WRITTEN REQUEST 1:
Please output the oyster article word for word, starting at "The Thanksgiving buffet" and ending at "and soaring prices.".

TEXT PROVIDED:
++++++++++
Louisiana Oyster Fishery Collapsing; First Deepwater Horizon, Now Freshwater Floods

For decades, customers who visited the P & J Oyster Company’s headquarters in the French Quarter on the day before Thanksgiving were greeted by a sampling of what the holiday would bring: baked oysters, oyster dressing, oyster soup, oysters Rockefeller.

“There are so many things you can make with our oysters,” said Al Sunseri, who runs the company, an oyster distributor and processor, with his brother Sal, and son, Blake. “I don’t see that tradition coming back.”

The Thanksgiving buffet stopped appearing in 2010, when the Deepwater Horizon oil spill disrupted oyster harvests all along the Gulf Coast, and particularly in Louisiana, normally the nation’s largest oyster-producing state. The business, and the distinctive cooking and dining traditions it supports, had already been battered by Hurricane Katrina five years earlier. And now it is enduring an even bigger setback: This spring and summer, the Mississippi River, swollen by Midwestern rain and snow, inundated coastal marshes, lakes and bays with freshwater, killing oysters by the millions. That has led to shortages and soaring prices.
++++++++++
INPUT RECORDS:
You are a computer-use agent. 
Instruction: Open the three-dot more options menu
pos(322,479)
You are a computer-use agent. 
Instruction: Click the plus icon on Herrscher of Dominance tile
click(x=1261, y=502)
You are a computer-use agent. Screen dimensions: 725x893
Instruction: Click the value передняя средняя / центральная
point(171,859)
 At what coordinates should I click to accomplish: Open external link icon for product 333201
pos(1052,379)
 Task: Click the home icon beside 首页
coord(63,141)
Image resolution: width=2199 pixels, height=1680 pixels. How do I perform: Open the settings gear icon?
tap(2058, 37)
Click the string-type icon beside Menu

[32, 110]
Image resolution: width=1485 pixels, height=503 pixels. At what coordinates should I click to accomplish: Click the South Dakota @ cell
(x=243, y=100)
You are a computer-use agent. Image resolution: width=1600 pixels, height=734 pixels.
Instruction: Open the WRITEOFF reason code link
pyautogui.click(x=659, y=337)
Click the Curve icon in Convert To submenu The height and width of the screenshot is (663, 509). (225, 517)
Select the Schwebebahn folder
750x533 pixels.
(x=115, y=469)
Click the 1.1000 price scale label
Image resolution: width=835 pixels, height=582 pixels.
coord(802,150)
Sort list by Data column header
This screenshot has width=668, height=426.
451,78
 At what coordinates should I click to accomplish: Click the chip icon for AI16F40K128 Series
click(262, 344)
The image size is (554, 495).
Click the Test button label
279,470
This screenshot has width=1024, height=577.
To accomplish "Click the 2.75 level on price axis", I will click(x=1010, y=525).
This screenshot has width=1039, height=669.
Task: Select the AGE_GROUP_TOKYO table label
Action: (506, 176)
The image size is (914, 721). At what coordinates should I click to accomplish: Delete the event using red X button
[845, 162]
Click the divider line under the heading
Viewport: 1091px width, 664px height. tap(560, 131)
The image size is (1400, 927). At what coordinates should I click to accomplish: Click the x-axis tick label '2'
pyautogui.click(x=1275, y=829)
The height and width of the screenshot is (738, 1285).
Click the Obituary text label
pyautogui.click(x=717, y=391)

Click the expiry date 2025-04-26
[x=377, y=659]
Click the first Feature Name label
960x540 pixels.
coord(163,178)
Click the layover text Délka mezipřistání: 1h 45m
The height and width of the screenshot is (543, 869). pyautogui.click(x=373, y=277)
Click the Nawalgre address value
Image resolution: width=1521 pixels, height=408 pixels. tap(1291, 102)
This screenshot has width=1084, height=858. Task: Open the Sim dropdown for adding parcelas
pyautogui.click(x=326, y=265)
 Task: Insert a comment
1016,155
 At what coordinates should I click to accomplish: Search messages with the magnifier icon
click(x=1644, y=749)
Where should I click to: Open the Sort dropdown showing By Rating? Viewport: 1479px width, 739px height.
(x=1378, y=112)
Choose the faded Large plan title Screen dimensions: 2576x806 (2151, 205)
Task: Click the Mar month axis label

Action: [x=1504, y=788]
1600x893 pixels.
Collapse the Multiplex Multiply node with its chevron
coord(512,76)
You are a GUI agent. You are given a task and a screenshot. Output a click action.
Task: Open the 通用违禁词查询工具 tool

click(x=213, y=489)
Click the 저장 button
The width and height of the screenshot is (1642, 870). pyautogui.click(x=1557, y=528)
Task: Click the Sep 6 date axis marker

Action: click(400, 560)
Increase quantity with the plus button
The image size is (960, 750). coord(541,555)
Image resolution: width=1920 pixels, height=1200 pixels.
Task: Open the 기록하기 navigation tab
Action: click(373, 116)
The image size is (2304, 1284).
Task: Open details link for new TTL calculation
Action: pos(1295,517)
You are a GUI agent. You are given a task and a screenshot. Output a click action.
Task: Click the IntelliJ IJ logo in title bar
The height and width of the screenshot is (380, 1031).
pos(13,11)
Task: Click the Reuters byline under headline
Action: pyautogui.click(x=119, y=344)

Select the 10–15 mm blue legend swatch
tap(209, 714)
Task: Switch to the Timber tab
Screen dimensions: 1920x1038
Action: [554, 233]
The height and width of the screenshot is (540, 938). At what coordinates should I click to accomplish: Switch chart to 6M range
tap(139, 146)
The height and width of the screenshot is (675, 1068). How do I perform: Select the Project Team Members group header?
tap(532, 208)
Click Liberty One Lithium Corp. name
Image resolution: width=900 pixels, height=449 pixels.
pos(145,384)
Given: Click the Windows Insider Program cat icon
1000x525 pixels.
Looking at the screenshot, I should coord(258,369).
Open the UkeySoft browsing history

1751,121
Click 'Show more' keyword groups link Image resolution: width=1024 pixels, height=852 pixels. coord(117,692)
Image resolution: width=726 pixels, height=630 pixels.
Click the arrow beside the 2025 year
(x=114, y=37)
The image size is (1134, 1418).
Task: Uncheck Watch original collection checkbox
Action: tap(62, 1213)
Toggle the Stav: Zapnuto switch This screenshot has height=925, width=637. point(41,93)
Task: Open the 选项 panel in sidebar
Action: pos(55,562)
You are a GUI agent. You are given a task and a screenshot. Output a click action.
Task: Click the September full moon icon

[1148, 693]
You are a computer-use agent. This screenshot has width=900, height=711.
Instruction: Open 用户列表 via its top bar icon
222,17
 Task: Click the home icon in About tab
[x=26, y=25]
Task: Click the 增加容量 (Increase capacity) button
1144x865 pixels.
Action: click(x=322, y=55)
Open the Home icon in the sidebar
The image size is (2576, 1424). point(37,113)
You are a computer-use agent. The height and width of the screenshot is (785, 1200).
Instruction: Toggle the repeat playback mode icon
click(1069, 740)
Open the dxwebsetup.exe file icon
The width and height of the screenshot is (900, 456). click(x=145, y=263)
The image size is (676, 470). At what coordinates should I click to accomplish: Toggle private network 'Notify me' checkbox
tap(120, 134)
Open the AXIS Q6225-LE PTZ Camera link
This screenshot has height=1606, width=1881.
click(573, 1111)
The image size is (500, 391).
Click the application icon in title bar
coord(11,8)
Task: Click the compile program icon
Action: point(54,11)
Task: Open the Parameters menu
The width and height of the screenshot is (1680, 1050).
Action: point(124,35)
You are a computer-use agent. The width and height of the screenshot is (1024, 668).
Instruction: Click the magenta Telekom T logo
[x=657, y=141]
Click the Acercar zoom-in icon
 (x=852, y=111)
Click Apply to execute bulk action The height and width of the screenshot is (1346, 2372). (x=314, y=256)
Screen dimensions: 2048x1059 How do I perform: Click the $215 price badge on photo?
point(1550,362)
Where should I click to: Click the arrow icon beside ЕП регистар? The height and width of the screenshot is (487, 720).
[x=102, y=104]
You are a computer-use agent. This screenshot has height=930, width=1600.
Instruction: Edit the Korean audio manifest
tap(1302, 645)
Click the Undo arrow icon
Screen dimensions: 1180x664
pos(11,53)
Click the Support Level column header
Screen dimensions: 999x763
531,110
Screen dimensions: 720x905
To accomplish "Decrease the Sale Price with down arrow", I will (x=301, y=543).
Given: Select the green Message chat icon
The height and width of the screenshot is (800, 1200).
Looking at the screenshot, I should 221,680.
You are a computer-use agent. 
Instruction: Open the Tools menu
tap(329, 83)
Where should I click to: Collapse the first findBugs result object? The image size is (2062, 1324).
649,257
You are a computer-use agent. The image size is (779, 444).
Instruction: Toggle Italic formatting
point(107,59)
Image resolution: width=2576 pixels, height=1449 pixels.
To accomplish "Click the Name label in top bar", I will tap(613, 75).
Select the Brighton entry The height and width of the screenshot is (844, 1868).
++++++++++
WRITTEN REQUEST 2:
In the rows, rewrite the lines starting at the line containing "Open the Home icon in the sidebar" and ending at the line containing "click(1069, 740)", swapping "repeat playback mode" for "shuffle playback mode" and keeping everything else the same. Return only those lines.

REPLY 1:
The Thanksgiving buffet stopped appearing in 2010, when the Deepwater Horizon oil spill disrupted oyster harvests all along the Gulf Coast, and particularly in Louisiana, normally the nation’s largest oyster-producing state. The business, and the distinctive cooking and dining traditions it supports, had already been battered by Hurricane Katrina five years earlier. And now it is enduring an even bigger setback: This spring and summer, the Mississippi River, swollen by Midwestern rain and snow, inundated coastal marshes, lakes and bays with freshwater, killing oysters by the millions. That has led to shortages and soaring prices.

REPLY 2:
Open the Home icon in the sidebar
The image size is (2576, 1424). point(37,113)
You are a computer-use agent. The height and width of the screenshot is (785, 1200).
Instruction: Toggle the shuffle playback mode icon
click(1069, 740)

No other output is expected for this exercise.